# TASK PROMPT:
Format every item below as a JSON array of strings, with one string per line and blank lines omitted.
--- START MATERIAL SHOWN ---
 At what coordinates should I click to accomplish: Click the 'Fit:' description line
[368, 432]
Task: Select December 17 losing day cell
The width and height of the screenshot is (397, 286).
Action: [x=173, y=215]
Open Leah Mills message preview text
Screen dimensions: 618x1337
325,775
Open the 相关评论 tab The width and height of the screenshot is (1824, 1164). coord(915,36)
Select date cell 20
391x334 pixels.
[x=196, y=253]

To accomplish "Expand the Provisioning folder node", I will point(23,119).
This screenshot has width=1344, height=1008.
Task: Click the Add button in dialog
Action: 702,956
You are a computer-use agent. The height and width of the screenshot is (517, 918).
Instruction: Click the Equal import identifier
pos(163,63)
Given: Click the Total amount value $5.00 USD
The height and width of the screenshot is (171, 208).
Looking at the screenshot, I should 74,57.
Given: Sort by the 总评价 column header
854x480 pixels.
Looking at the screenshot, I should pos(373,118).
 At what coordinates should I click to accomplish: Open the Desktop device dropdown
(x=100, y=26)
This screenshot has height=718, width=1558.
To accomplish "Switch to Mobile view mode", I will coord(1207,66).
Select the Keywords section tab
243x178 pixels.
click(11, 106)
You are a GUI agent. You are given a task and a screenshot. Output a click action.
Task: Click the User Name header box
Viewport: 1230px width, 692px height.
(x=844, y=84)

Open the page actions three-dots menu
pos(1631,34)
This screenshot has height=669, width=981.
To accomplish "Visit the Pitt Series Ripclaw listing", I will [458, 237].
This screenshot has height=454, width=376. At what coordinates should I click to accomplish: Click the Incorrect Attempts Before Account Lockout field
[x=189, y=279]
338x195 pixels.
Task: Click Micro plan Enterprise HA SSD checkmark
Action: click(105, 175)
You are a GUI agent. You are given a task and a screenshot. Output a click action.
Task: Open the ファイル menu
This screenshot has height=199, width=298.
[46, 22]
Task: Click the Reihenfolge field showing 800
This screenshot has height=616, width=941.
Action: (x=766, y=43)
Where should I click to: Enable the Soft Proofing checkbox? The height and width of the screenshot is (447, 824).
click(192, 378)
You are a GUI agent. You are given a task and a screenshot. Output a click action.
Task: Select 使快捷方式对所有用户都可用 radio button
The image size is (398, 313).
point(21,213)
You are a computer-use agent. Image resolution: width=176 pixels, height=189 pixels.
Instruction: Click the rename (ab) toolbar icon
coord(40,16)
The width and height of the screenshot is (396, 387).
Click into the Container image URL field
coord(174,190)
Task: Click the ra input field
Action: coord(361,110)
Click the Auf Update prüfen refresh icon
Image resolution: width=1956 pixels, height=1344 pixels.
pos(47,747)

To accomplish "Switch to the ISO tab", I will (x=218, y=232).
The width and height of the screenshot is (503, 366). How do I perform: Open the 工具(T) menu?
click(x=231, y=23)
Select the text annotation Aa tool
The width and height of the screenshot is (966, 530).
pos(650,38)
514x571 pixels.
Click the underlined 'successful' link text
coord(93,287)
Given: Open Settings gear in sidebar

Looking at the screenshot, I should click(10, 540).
--- END MATERIAL SHOWN ---
# CORRECT RESPONSE:
[
  " At what coordinates should I click to accomplish: Click the 'Fit:' description line",
  "[368, 432]",
  "Task: Select December 17 losing day cell",
  "The width and height of the screenshot is (397, 286).",
  "Action: [x=173, y=215]",
  "Open Leah Mills message preview text",
  "Screen dimensions: 618x1337",
  "325,775",
  "Open the 相关评论 tab The width and height of the screenshot is (1824, 1164). coord(915,36)",
  "Select date cell 20",
  "391x334 pixels.",
  "[x=196, y=253]",
  "To accomplish \"Expand the Provisioning folder node\", I will point(23,119).",
  "This screenshot has width=1344, height=1008.",
  "Task: Click the Add button in dialog",
  "Action: 702,956",
  "You are a computer-use agent. The height and width of the screenshot is (517, 918).",
  "Instruction: Click the Equal import identifier",
  "pos(163,63)",
  "Given: Click the Total amount value $5.00 USD",
  "The height and width of the screenshot is (171, 208).",
  "Looking at the screenshot, I should 74,57.",
  "Given: Sort by the 总评价 column header",
  "854x480 pixels.",
  "Looking at the screenshot, I should pos(373,118).",
  " At what coordinates should I click to accomplish: Open the Desktop device dropdown",
  "(x=100, y=26)",
  "This screenshot has height=718, width=1558.",
  "To accomplish \"Switch to Mobile view mode\", I will coord(1207,66).",
  "Select the Keywords section tab",
  "243x178 pixels.",
  "click(11, 106)",
  "You are a GUI agent. You are given a task and a screenshot. Output a click action.",
  "Task: Click the User Name header box",
  "Viewport: 1230px width, 692px height.",
  "(x=844, y=84)",
  "Open the page actions three-dots menu",
  "pos(1631,34)",
  "This screenshot has height=669, width=981.",
  "To accomplish \"Visit the Pitt Series Ripclaw listing\", I will [458, 237].",
  "This screenshot has height=454, width=376. At what coordinates should I click to accomplish: Click the Incorrect Attempts Before Account Lockout field",
  "[x=189, y=279]",
  "338x195 pixels.",
  "Task: Click Micro plan Enterprise HA SSD checkmark",
  "Action: click(105, 175)",
  "You are a GUI agent. You are given a task and a screenshot. Output a click action.",
  "Task: Open the ファイル menu",
  "This screenshot has height=199, width=298.",
  "[46, 22]",
  "Task: Click the Reihenfolge field showing 800",
  "This screenshot has height=616, width=941.",
  "Action: (x=766, y=43)",
  "Where should I click to: Enable the Soft Proofing checkbox? The height and width of the screenshot is (447, 824).",
  "click(192, 378)",
  "You are a GUI agent. You are given a task and a screenshot. Output a click action.",
  "Task: Select 使快捷方式对所有用户都可用 radio button",
  "The image size is (398, 313).",
  "point(21,213)",
  "You are a computer-use agent. Image resolution: width=176 pixels, height=189 pixels.",
  "Instruction: Click the rename (ab) toolbar icon",
  "coord(40,16)",
  "The width and height of the screenshot is (396, 387).",
  "Click into the Container image URL field",
  "coord(174,190)",
  "Task: Click the ra input field",
  "Action: coord(361,110)",
  "Click the Auf Update prüfen refresh icon",
  "Image resolution: width=1956 pixels, height=1344 pixels.",
  "pos(47,747)",
  "To accomplish \"Switch to the ISO tab\", I will (x=218, y=232).",
  "The width and height of the screenshot is (503, 366). How do I perform: Open the 工具(T) menu?",
  "click(x=231, y=23)",
  "Select the text annotation Aa tool",
  "The width and height of the screenshot is (966, 530).",
  "pos(650,38)",
  "514x571 pixels.",
  "Click the underlined 'successful' link text",
  "coord(93,287)",
  "Given: Open Settings gear in sidebar",
  "Looking at the screenshot, I should click(10, 540)."
]